CMS data on plan availability and benefit design indicate that rural beneficiaries have experienced reduced MA plan options in certain geographies over the prior two enrollment cycles, though the causal relationship to federal payment policy versus other market factors remains a subject of ongoing analytical work by MedPAC and independent researchers.
MedPAC’s Independence Under Scrutiny
The commission’s statutory independence from executive branch direction and its mandate to provide objective analysis to Congress have historically insulated MedPAC from direct political intervention in its research agenda. The current industry-backed legislative effort to regulate the commission’s research methodology represents a structural challenge to that independence, distinct from the substantive disagreements over payment calculations that have characterized prior cycles of debate.
Congressional supporters of MedPAC’s independent function have pushed back against the proposed legislative constraints, arguing that imposing external methodological requirements on commission staff would effectively allow financially interested parties to shape the analytical framework through which federal Medicare payment policy is evaluated.

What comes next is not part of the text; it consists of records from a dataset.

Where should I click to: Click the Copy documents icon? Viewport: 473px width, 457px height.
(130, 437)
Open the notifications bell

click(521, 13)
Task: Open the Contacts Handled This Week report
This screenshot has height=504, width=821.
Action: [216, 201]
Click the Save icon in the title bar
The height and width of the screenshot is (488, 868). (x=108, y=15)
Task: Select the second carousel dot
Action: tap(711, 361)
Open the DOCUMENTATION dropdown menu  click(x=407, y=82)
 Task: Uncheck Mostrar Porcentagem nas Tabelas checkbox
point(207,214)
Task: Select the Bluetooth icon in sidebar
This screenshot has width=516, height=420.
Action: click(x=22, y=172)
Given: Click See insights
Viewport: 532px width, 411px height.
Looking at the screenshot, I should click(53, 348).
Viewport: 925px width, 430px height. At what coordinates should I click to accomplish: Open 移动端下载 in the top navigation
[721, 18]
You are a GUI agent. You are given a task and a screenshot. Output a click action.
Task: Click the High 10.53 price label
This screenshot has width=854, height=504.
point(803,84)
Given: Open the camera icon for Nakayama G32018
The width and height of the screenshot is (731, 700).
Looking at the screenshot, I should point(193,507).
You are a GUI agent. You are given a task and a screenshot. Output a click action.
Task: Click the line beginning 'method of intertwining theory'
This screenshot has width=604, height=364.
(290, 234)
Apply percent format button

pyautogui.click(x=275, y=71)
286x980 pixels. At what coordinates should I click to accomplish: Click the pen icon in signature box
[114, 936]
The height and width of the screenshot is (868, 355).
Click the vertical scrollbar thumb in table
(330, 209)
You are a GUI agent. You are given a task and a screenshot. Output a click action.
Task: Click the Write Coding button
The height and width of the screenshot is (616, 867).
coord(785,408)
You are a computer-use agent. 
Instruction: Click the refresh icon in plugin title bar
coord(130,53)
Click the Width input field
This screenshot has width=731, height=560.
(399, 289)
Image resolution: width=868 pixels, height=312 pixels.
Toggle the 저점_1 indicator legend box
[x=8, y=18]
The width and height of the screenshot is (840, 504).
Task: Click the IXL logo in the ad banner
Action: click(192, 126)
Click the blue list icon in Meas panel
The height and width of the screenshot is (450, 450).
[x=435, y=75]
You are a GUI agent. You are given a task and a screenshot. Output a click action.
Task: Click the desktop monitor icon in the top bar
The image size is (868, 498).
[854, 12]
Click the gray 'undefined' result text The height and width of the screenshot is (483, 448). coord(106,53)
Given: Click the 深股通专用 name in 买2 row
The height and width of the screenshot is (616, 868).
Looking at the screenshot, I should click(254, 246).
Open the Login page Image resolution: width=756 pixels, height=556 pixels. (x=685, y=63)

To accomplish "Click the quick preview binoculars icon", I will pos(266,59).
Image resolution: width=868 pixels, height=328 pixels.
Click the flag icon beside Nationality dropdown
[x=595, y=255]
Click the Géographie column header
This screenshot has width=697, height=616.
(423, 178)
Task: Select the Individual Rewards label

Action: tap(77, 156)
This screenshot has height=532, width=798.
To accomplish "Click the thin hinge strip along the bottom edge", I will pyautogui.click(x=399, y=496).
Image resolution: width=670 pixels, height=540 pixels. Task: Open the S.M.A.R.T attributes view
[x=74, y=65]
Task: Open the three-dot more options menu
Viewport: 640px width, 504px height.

That argument has not yet produced definitive legislative action, but the debate is expected to continue as Congress moves toward annual budget and appropriations deliberations in the coming months.
The tension between MedPAC’s advisory mandate and the financial interests of the MA industry is not novel. The commission has documented excess payments across multiple prior administrations and congressional configurations, and the insurance sector’s lobbying apparatus has consistently sought to moderate the policy response to those findings. What distinguishes the current period is the directness of the effort to challenge the commission’s institutional standing rather than solely contesting its conclusions.
Rate-Setting Outlook
CMS is expected to release the final MA payment rates for contract year 2027 in the coming weeks. The rate notice will reflect the administration’s decisions regarding payment benchmarks, risk-adjustment methodology, and the treatment of the quality bonus payment system that currently allows MA plans to receive above-benchmark payments for meeting specified performance thresholds.
MedPAC’s annual report will serve as a reference document for legislators and advocates on both sides of the payment debate as the rate-setting process concludes. Whether the administration’s final rate decisions align with the commission’s recommendations for payment recalibration, or reflect the industry’s argument for increased funding, will serve as an early indicator of how the current federal government weighs independent advisory findings against organized industry opposition in the MA payment context.
The commission’s report is available in full on the MedPAC website. Congressional testimony related to the report’s findings is scheduled for the coming weeks before relevant House and Senate committees with jurisdiction over Medicare payment policy.